> The task
Look through the data below for the line with "Last (50, 1857)", and transcribe it exactly together with each line after it up to and including the line with "Yes, I am human (53, 2018)". Give nothing else.
[Source material Boundary: Start]
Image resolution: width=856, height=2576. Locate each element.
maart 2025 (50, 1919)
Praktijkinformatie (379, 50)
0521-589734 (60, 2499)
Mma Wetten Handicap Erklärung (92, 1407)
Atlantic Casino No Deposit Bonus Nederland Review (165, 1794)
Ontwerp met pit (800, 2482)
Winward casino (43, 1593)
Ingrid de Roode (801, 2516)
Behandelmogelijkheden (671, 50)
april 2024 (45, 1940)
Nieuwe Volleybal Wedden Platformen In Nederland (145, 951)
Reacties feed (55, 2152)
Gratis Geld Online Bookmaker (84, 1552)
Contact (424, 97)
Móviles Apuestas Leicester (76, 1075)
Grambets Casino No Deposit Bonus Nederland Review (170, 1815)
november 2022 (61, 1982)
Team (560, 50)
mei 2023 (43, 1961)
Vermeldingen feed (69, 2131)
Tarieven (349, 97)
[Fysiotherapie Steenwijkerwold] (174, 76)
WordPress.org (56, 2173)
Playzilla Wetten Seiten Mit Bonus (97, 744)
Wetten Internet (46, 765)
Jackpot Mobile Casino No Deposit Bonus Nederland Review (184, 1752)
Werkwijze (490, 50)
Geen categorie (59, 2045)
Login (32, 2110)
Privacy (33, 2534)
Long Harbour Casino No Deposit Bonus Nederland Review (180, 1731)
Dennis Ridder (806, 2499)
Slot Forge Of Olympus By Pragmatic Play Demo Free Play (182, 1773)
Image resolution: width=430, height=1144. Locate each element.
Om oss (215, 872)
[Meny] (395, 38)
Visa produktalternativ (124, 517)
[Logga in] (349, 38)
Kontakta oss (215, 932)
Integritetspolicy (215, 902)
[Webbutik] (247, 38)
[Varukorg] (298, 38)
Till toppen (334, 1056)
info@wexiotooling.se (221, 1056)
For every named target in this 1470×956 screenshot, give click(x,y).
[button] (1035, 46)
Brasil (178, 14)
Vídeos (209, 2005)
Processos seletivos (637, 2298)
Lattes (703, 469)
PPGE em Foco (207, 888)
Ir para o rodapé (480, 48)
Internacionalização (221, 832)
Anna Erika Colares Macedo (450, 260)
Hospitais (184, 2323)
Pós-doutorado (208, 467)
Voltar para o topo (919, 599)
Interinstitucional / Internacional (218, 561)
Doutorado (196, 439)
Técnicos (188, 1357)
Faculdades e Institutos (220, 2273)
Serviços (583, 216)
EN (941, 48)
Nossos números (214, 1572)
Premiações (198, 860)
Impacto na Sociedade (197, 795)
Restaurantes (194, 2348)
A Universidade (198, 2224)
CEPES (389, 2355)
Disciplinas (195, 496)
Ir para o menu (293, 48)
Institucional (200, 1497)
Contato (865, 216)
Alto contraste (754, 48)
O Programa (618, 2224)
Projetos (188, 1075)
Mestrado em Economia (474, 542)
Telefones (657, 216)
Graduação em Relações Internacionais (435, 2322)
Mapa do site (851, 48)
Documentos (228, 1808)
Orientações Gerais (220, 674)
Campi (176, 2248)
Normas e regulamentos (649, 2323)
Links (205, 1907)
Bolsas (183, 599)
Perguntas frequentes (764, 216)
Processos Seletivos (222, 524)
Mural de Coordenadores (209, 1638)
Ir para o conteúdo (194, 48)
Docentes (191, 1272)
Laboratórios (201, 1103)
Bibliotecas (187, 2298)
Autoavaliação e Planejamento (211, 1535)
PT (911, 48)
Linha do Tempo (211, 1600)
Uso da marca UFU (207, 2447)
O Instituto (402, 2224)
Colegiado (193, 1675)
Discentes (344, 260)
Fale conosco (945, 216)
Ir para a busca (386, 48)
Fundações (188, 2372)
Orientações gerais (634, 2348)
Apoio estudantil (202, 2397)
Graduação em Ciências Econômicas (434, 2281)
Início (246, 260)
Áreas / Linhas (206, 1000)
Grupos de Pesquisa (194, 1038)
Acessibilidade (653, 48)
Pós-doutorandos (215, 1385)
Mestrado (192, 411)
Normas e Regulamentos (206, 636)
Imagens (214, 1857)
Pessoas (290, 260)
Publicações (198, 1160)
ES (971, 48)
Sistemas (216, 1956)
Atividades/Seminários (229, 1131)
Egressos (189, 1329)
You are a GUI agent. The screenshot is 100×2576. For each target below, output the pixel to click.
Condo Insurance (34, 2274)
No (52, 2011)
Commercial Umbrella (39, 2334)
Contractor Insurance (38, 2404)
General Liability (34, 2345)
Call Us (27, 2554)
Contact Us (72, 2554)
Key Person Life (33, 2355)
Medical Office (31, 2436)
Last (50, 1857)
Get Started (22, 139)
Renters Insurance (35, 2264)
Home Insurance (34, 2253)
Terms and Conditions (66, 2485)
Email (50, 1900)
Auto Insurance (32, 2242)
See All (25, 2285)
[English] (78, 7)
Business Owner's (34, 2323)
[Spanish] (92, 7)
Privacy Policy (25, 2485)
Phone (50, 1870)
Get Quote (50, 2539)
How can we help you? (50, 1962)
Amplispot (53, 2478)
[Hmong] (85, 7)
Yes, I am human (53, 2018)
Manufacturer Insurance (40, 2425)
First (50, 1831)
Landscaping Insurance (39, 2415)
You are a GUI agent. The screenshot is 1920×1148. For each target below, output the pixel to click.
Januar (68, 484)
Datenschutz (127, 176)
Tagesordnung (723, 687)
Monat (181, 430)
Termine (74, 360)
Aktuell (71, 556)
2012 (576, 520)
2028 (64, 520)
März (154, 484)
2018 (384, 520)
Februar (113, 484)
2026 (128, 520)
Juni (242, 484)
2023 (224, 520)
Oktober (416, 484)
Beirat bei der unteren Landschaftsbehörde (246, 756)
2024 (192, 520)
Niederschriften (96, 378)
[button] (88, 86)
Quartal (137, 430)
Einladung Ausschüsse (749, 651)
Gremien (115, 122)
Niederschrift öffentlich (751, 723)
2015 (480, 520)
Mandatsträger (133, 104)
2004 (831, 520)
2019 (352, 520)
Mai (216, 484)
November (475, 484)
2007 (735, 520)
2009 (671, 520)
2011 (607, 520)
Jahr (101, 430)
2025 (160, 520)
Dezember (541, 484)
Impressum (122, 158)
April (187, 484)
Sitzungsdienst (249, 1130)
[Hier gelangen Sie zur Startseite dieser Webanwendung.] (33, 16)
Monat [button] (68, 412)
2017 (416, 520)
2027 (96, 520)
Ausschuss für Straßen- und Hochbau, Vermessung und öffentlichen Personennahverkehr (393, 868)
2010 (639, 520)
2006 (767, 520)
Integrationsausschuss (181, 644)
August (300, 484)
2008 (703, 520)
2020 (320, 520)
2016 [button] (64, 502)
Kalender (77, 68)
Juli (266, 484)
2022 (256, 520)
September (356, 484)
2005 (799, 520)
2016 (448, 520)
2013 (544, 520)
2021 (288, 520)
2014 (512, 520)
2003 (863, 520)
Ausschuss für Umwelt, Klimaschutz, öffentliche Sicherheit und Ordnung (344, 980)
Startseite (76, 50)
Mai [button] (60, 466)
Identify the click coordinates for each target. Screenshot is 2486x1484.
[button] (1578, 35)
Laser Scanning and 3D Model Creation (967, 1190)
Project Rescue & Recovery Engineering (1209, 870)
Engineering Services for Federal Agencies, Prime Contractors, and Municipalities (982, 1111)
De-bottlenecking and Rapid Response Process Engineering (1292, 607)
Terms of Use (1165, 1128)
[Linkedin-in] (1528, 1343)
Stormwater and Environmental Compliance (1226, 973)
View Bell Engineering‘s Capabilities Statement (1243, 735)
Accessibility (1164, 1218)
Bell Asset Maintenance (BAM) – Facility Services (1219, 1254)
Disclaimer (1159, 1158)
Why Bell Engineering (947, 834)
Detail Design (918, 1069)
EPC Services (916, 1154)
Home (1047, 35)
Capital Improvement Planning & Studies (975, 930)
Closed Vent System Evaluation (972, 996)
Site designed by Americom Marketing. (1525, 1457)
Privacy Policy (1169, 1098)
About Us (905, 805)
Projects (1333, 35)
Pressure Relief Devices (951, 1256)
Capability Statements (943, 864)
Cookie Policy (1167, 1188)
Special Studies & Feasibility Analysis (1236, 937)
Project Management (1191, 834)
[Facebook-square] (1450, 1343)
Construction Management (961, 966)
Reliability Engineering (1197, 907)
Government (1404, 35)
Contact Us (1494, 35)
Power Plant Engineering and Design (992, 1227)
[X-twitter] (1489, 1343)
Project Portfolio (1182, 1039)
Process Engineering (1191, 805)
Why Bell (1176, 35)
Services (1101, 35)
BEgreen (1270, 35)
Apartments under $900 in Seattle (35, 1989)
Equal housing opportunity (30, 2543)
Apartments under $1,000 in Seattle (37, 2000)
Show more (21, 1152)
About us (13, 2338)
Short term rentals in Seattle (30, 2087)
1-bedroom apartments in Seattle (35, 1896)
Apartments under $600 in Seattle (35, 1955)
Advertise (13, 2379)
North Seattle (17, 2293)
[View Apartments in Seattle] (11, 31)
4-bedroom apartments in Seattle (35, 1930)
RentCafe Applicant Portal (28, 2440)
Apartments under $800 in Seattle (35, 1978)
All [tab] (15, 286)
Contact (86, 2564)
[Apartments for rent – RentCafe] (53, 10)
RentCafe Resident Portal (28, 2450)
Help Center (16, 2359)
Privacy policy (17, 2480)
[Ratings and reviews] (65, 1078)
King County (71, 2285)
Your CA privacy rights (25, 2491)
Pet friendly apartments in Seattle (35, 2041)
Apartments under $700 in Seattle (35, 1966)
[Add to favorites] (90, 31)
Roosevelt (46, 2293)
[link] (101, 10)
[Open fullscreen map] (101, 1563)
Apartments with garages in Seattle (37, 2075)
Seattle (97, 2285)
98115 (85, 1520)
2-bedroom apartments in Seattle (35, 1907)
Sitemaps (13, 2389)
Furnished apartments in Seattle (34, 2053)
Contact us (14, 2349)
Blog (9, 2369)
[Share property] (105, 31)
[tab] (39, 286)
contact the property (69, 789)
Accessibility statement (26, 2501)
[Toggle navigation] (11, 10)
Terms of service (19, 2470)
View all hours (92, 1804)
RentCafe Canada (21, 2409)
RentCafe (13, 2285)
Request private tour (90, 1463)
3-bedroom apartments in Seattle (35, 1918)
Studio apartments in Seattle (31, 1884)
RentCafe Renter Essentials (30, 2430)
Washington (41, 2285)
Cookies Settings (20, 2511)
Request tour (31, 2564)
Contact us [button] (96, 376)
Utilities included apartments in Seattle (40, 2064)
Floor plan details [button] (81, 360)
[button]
[Source material Boundary: End]
> Written solution
Last (50, 1857)
Get Started (22, 139)
Renters Insurance (35, 2264)
Home Insurance (34, 2253)
Terms and Conditions (66, 2485)
Email (50, 1900)
Auto Insurance (32, 2242)
See All (25, 2285)
[English] (78, 7)
Business Owner's (34, 2323)
[Spanish] (92, 7)
Privacy Policy (25, 2485)
Phone (50, 1870)
Get Quote (50, 2539)
How can we help you? (50, 1962)
Amplispot (53, 2478)
[Hmong] (85, 7)
Yes, I am human (53, 2018)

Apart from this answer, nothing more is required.